EXERCISE REQUIREMENTS.
A) Decide whether each statement below agrees with the forum question on preimages that follows. For each, answer yes or no and quote the deciding words of the text.
(i) The function $F$ is defined as the product of $f$ and $g$.
(ii) In the main problem, $f$ maps $\mathbb{R}^n$ into $\mathbb{R}^n$.
(iii) The main problem asks to show that $F$ is continuous.
B) Carry on the forum question on preimages below, starting right after its final sentence.

DOCUMENT EXTRACT.

=====

Let $F=fg$ where $f,g $ are functions. What is the relation between the preimage of $F$ and the preimage of $f$ and $g$ ?
Just in case, if you are able to understand the following, the main problem that i'm trying to solve is,
Let $f:\mathbb{R}^n\to \mathbb{R}$ be a measurable function, define $F:\mathbb{R}^{2n}\to \mathbb{R}$ by $F(x,y)=\chi_{Q_i}(x)f(x)-\chi_{2Q}(y)f(x+y)$ where $x,y\in\mathbb{R}^n$, $\chi_{Q_1},\chi_{Q_2}$ is the characteristic function of the open cubes $Q_1,Q_2\subset\mathbb{R}^n$ and $f:\mathbb{R}^n\to \mathbb{R}$ is measurable, then $F$ is measurable.

=====

DATASET EXCERPT.
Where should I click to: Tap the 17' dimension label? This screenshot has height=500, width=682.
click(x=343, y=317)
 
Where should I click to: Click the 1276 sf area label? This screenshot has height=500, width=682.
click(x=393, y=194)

=====

ANSWERS PER TASK.
A)
(i) Yes: "Let $F=fg$ where $f,g $ are functions."
(ii) No: "$f:\mathbb{R}^n\to \mathbb{R}$"
(iii) No: "then $F$ is measurable."

B)
and i'm also trying to solve this for be able to use Tonelli-Fubini's theorem for the following integral, $$\int\limits_{Q_1}\int\limits_{Q_2}\lvert f(x)-f(x+y)\rvert^p dydx$$ where $f\in L^p(\mathbb{R^n})$
Hint: $fg=\frac{(f+g)^2 - f^2 - g^2}{2}$ This helps for seeing $F$ is measurable.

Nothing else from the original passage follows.